Radiation Response of Oxide Dispersion Strengthened Alloy

Abstract

Ferritic-martensitic (F/M) steels are known to have greater resistance to void swelling, higher thermal conductivities and lower thermal expansion coefficients than austenitic steels do. The strength and swelling resistance of F/M alloys can be further improved through adding fine dispersions of various yttria oxides. The majority of such oxide-dispersion-strengthened (ODS) alloys introduce dispersoids in ferrite phases. However, previous studies have shown that in the absence of dispersoids, the ferrite phase is significantly less swelling resistant than the tempered martensite phase.

A dual-phase 12Cr ODS alloy with improved corrosion and oxidation resistance exhibits promising microstructural stability and void swelling resistance under 3.5 MeV Fe^2+ ion irradiation at elevated temperatures. Dispersoids were originally present in both ferrite and tempered martensite grains, with the latter having a wider range of dispersoid sizes. In both phases dispersoids larger than 10 nm in diameter are incoherent with the matrix, while smaller dispersoids exhibit coherency.

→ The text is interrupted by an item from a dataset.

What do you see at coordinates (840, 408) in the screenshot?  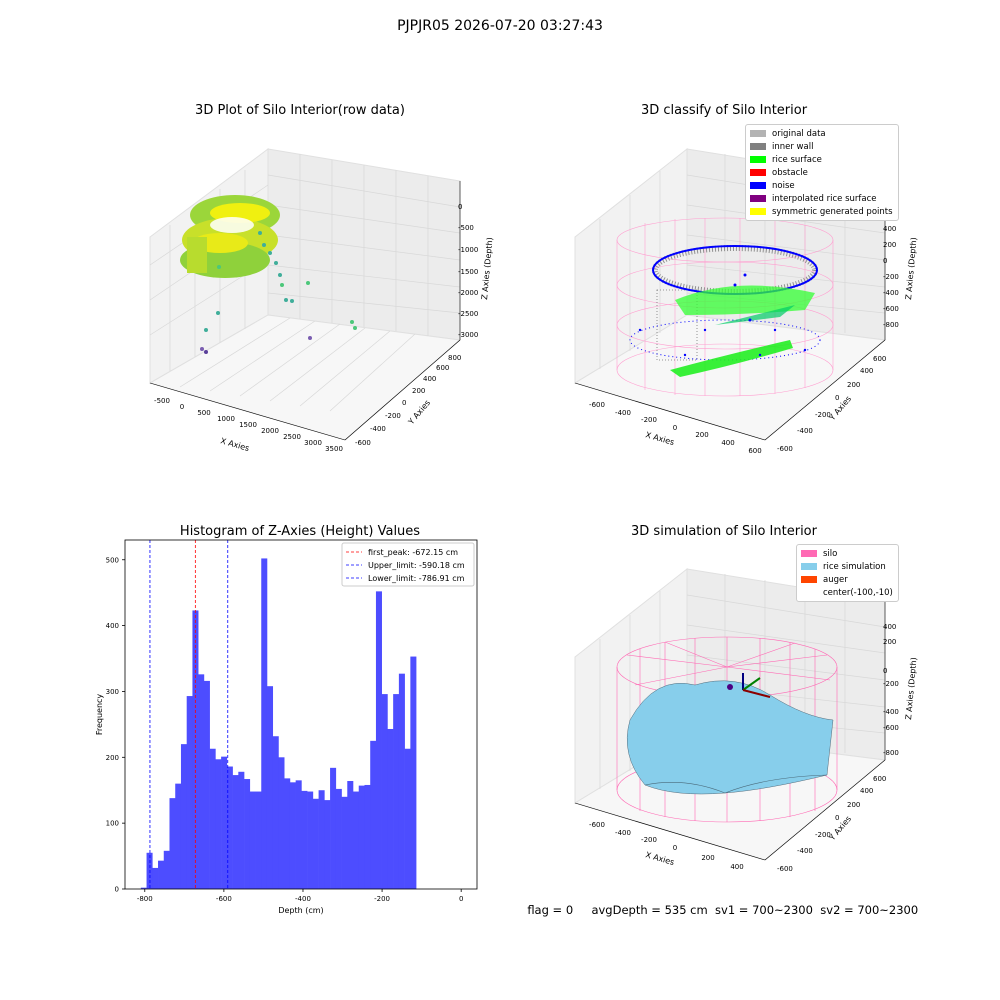 I see `classify-ylabel: Y Axies` at bounding box center [840, 408].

Beyond radiation damage of 60 displacements per atom (dpa), dispersoids in both phases appear to approach a near-identical equilibrium size, which depends on irradiation temperature. The evolution of dispersoids under irradiation was found to be related to the interface configuration. Grain morphology was found to be stable under irradiation up to a peak dpa of 800. Compared to other ferritic-martensitic alloys, the ion-induced swelling of this alloy is quite low, arising from swelling resistance associated with both tempered martensite and dispersoids in both phases. The swelling in tempered martensite is an order of magnitude less than in the ferrite phase.